BEGIN
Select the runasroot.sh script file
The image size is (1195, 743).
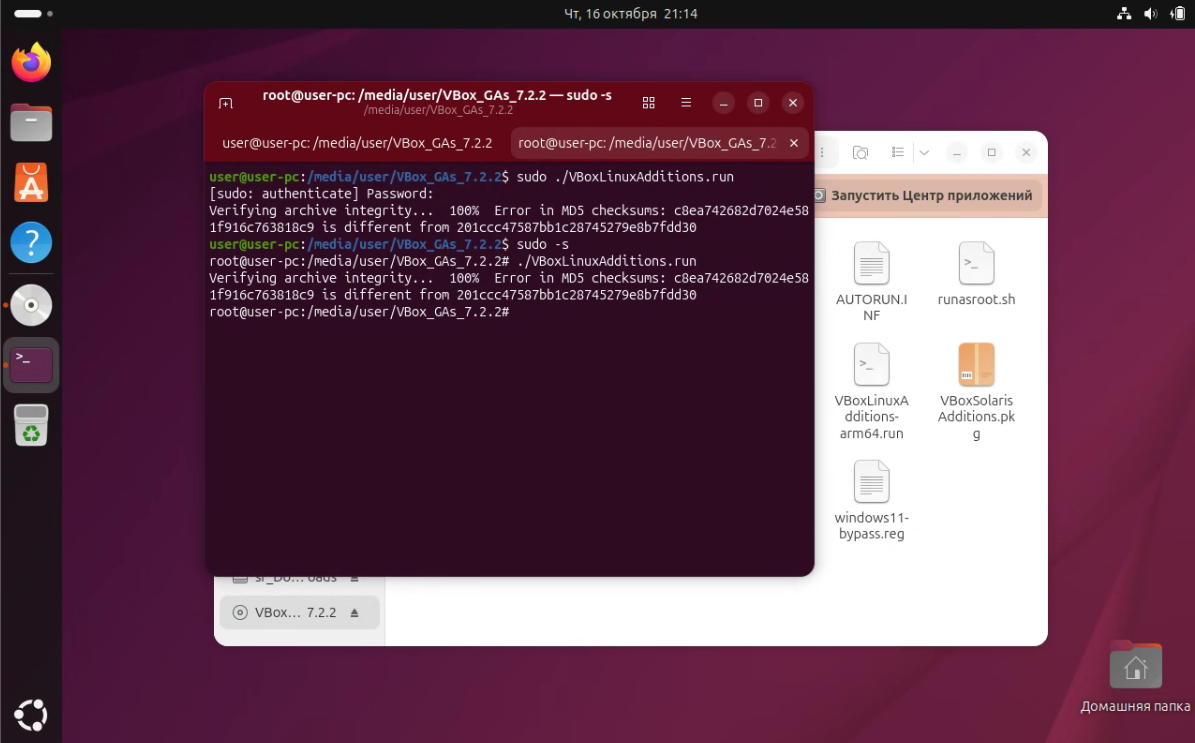point(976,273)
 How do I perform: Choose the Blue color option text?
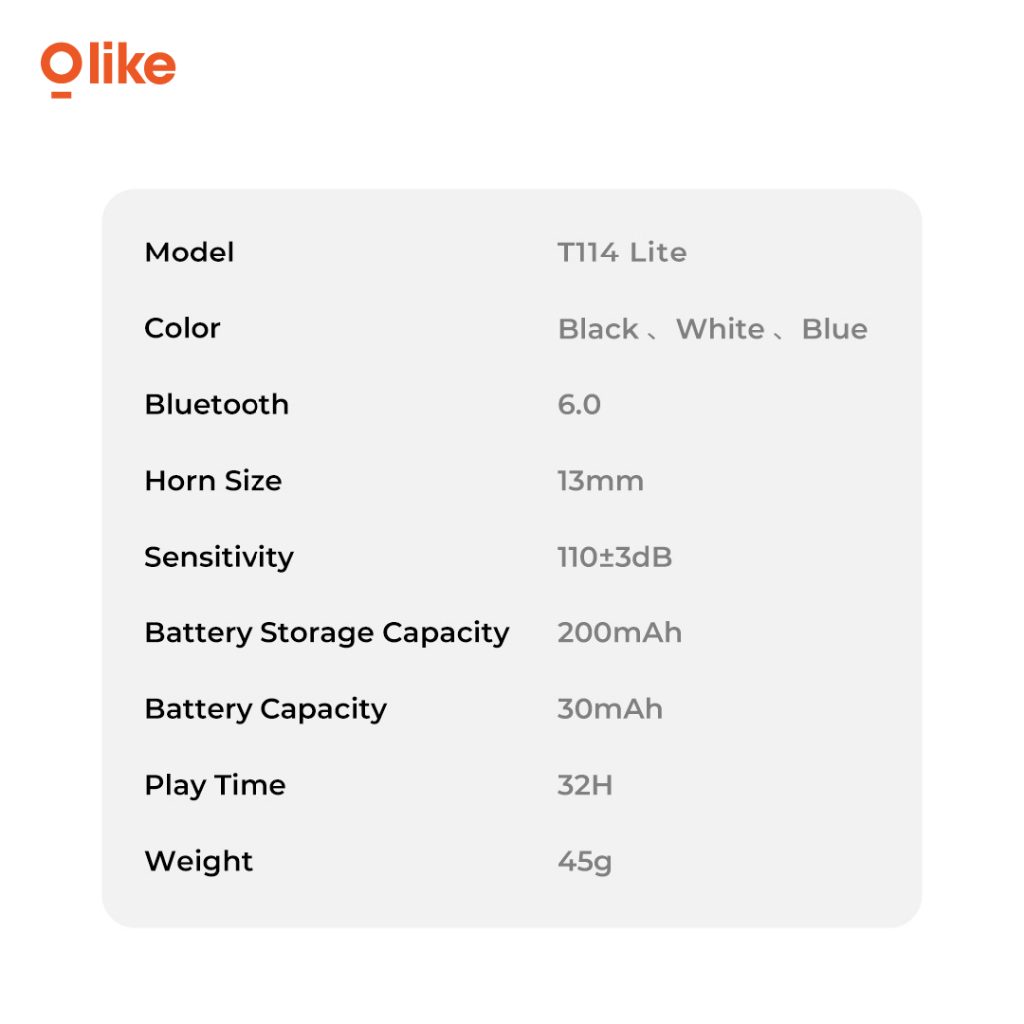[x=834, y=329]
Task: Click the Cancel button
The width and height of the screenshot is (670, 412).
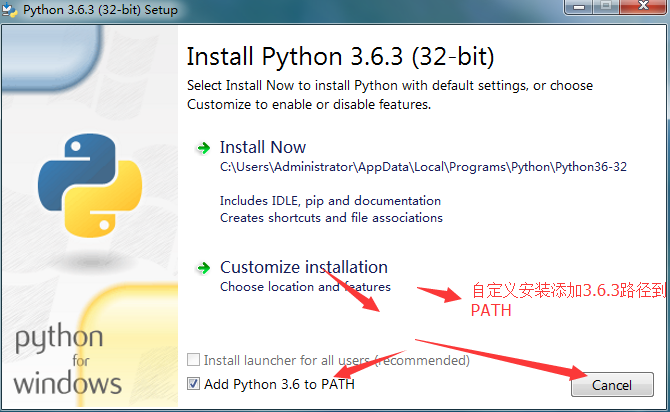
END
Pictures aside, repeat every entry exactly as written.

Your response »
Select the runasroot.sh script file
The image size is (1195, 743).
point(976,273)
 How do I perform: Choose the Blue color option text?
[x=834, y=329]
Task: Click the Cancel button
The width and height of the screenshot is (670, 412).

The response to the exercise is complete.